Entradas de datos guardadas:
_ _ _ _ _ _ _

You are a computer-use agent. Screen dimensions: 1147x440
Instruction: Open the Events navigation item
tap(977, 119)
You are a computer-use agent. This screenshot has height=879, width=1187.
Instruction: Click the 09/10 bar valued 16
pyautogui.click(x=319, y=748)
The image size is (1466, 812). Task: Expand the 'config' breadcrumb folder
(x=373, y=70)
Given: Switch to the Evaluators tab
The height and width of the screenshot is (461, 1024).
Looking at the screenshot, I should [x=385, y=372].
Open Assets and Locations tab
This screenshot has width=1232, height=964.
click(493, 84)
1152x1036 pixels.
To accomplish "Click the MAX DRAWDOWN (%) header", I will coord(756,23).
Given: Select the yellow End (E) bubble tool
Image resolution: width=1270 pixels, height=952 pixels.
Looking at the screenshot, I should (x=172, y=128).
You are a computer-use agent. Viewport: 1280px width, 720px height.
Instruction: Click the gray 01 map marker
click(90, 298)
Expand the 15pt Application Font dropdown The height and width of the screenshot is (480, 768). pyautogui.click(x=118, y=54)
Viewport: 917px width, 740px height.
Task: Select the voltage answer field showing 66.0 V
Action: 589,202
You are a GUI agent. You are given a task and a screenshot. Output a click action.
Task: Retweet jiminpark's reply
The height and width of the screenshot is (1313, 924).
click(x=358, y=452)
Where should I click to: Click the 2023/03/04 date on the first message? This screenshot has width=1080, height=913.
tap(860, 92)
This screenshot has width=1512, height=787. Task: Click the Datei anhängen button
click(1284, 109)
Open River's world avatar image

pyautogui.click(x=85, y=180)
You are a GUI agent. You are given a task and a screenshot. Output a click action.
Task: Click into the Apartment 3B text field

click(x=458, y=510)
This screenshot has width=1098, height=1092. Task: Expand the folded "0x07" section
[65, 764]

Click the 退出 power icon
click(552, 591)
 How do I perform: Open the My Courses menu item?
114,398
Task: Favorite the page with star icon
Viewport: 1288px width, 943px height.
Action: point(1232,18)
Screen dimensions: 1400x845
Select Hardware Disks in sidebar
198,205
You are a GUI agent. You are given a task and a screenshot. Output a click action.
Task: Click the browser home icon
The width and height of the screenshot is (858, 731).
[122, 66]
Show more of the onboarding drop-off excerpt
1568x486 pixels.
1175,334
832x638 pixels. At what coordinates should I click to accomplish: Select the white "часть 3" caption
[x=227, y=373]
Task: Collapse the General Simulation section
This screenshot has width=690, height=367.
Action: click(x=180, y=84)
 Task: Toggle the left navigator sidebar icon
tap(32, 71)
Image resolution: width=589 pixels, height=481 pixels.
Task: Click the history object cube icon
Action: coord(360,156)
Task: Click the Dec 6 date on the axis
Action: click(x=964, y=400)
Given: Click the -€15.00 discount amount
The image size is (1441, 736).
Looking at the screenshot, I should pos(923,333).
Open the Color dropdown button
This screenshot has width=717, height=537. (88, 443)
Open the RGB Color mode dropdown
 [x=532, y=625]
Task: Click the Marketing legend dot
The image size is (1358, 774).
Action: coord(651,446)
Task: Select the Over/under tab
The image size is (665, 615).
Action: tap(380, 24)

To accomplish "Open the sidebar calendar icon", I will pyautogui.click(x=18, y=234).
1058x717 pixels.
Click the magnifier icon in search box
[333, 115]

_ _ _ _ _ _ _

• **OBJETIVO INDICADO**
Copia el listado anterior completo, línea por línea y sin ninguna modificación.

• **RESPUESTA**
You are a computer-use agent. Screen dimensions: 1147x440
Instruction: Open the Events navigation item
tap(977, 119)
You are a computer-use agent. This screenshot has height=879, width=1187.
Instruction: Click the 09/10 bar valued 16
pyautogui.click(x=319, y=748)
The image size is (1466, 812). Task: Expand the 'config' breadcrumb folder
(x=373, y=70)
Given: Switch to the Evaluators tab
The height and width of the screenshot is (461, 1024).
Looking at the screenshot, I should [x=385, y=372].
Open Assets and Locations tab
This screenshot has width=1232, height=964.
click(493, 84)
1152x1036 pixels.
To accomplish "Click the MAX DRAWDOWN (%) header", I will coord(756,23).
Given: Select the yellow End (E) bubble tool
Image resolution: width=1270 pixels, height=952 pixels.
Looking at the screenshot, I should (x=172, y=128).
You are a computer-use agent. Viewport: 1280px width, 720px height.
Instruction: Click the gray 01 map marker
click(90, 298)
Expand the 15pt Application Font dropdown The height and width of the screenshot is (480, 768). pyautogui.click(x=118, y=54)
Viewport: 917px width, 740px height.
Task: Select the voltage answer field showing 66.0 V
Action: 589,202
You are a GUI agent. You are given a task and a screenshot. Output a click action.
Task: Retweet jiminpark's reply
The height and width of the screenshot is (1313, 924).
click(x=358, y=452)
Where should I click to: Click the 2023/03/04 date on the first message? This screenshot has width=1080, height=913.
tap(860, 92)
This screenshot has width=1512, height=787. Task: Click the Datei anhängen button
click(1284, 109)
Open River's world avatar image

pyautogui.click(x=85, y=180)
You are a GUI agent. You are given a task and a screenshot. Output a click action.
Task: Click into the Apartment 3B text field

click(x=458, y=510)
This screenshot has width=1098, height=1092. Task: Expand the folded "0x07" section
[65, 764]

Click the 退出 power icon
click(552, 591)
 How do I perform: Open the My Courses menu item?
114,398
Task: Favorite the page with star icon
Viewport: 1288px width, 943px height.
Action: point(1232,18)
Screen dimensions: 1400x845
Select Hardware Disks in sidebar
198,205
You are a GUI agent. You are given a task and a screenshot. Output a click action.
Task: Click the browser home icon
The width and height of the screenshot is (858, 731).
[122, 66]
Show more of the onboarding drop-off excerpt
1568x486 pixels.
1175,334
832x638 pixels. At what coordinates should I click to accomplish: Select the white "часть 3" caption
[x=227, y=373]
Task: Collapse the General Simulation section
This screenshot has width=690, height=367.
Action: click(x=180, y=84)
 Task: Toggle the left navigator sidebar icon
tap(32, 71)
Image resolution: width=589 pixels, height=481 pixels.
Task: Click the history object cube icon
Action: coord(360,156)
Task: Click the Dec 6 date on the axis
Action: click(x=964, y=400)
Given: Click the -€15.00 discount amount
The image size is (1441, 736).
Looking at the screenshot, I should pos(923,333).
Open the Color dropdown button
This screenshot has width=717, height=537. (88, 443)
Open the RGB Color mode dropdown
 [x=532, y=625]
Task: Click the Marketing legend dot
The image size is (1358, 774).
Action: coord(651,446)
Task: Select the Over/under tab
The image size is (665, 615).
Action: tap(380, 24)

To accomplish "Open the sidebar calendar icon", I will pyautogui.click(x=18, y=234).
1058x717 pixels.
Click the magnifier icon in search box
[333, 115]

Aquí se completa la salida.